Surgical Treatment. If the meniscus tear is severe or if conservative treatment does not produce the desired results, surgery may be required. Several surgical procedures are used to treat meniscus tears, most of which are done arthroscopically.

  • Meniscectomy, a term that means excision, or trimming, of the meniscus. There are two types of meniscectomy:
    • Partial Meniscectomy: The surgeon trims away the damaged portion of the meniscus, leaving as much healthy tissue intact as possible. This is the most common surgical treatment for a torn meniscus. Patients can typically return to sports and other physically demanding activities within six to eight weeks of a partial meniscectomy with proper physical therapy after surgery.

    • Total or subtotal Meniscectomy: The surgeon removes the entire meniscus or most of it. Whenever possible, partial meniscectomy is preferred to total meniscectomy because removal of the entire meniscus elevates the risk of developing osteoarthritis. Sometimes, however, a total or subtotal meniscectomy is the best or only option when the meniscus tear is large and unrepairable.
  • Meniscal Repair. In this procedure, the surgeon stitches the torn meniscus together. It is more commonly used in younger patients in which the torn meniscus tissue is in good condition and the tear is a “clean” (not shredded) pattern and close to the blood supply, which will allow the meniscus to heal. Repairs may be performed “all inside” with small meniscus repair devices to pull the tear together, or “inside out,” in which sutures are passed across the tear and through the knee joint capsule and then tied through an incision next to the tear (usually for larger meniscus tears). Full recovery from meniscal repair surgery can take four to six months based on the tear pattern, the patient’s baseline activity level, and his or her level of dedication to physical therapy.
  • Meniscal Transplantation. People under the age of 50 who have a damaged meniscus that needs to be completely removed or who have previously had their meniscus removed via a total meniscectomy may be candidates for meniscal transplantation. In this procedure, a surgeon inserts a meniscus from a cadaver (a donor) into the patient’s knee joint. (The donor meniscus has to be matched to the patient’s knee prior to surgery based on measurements from their knee MRI.) The donor meniscus provides shock absorption in the knee and may help prevent the development of osteoarthritis in younger patients who lack a meniscus. In patients who have undergone ACL reconstruction surgery, the medial (inside) meniscus is a very important structure to protect the ACL graft. Occasionally, surgeons will perform an ACL reconstruction or revision (re-do) ACL reconstruction in combination with medial meniscus transplantation to protect the ACL graft and prevent ACL graft overload.

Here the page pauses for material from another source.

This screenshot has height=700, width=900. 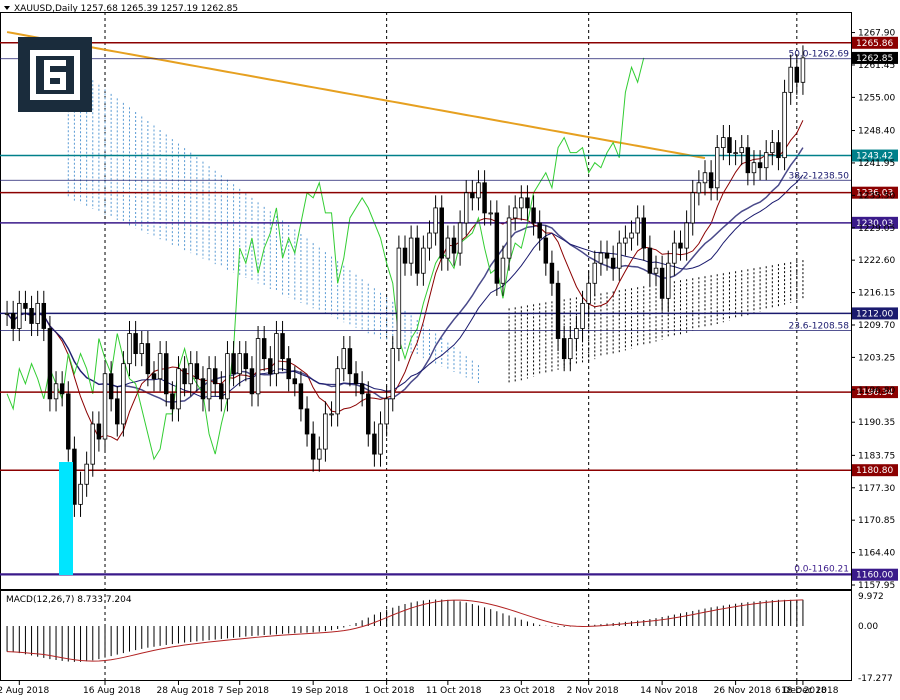 What do you see at coordinates (874, 471) in the screenshot?
I see `level-tag-label: 1180.80` at bounding box center [874, 471].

What is the outlook for people with meniscus tears?

In general, with proper treatment and rehabilitation, people who experience meniscus tears, especially older patients, are often able to go back to their normal activities. Still, meniscus tears may increase the risk of developing osteoarthritis, and if left untreated, they can worsen over time.  

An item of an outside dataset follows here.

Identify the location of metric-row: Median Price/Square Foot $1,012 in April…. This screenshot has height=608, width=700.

However, although meniscectomy is likely to remove pain and "catching" symptoms in an active patient, there is no guarantee that they will not develop osteoarthritis over time due to the loss of some of the shock-absorbing property of the meniscus due to partial removal.

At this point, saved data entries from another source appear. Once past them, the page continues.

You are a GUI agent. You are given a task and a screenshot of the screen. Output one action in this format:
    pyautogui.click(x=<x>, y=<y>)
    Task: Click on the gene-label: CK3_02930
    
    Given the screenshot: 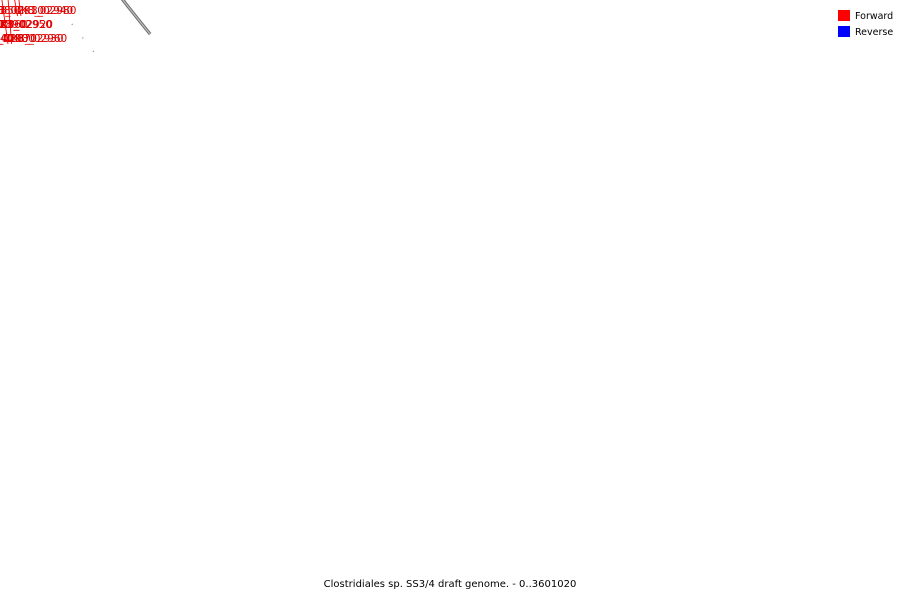 What is the action you would take?
    pyautogui.click(x=34, y=39)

What makes Yale Medicine’s approach to meniscus tears unique?

“At Yale Sports Medicine, our surgeons will assess each patient’s history, activity level, knee injury, and activity goals in order to advise them on an individualized treatment plan. Our goal is to treat the patient—not their MRI—and to suggest the best treatment option to allow them to return to their desired activity level while aiming to protect their long-term knee health in the best way possible,” says Dr. Allen. “Whether this means recommending non-operative treatment with physical therapy and cortisone injection, performing a meniscus trimming or repair, or surgically inserting a meniscus transplant of the medial or lateral meniscus, our Sports Medicine surgeons have the skills and expertise to advise and treat patients with these goals in mind.”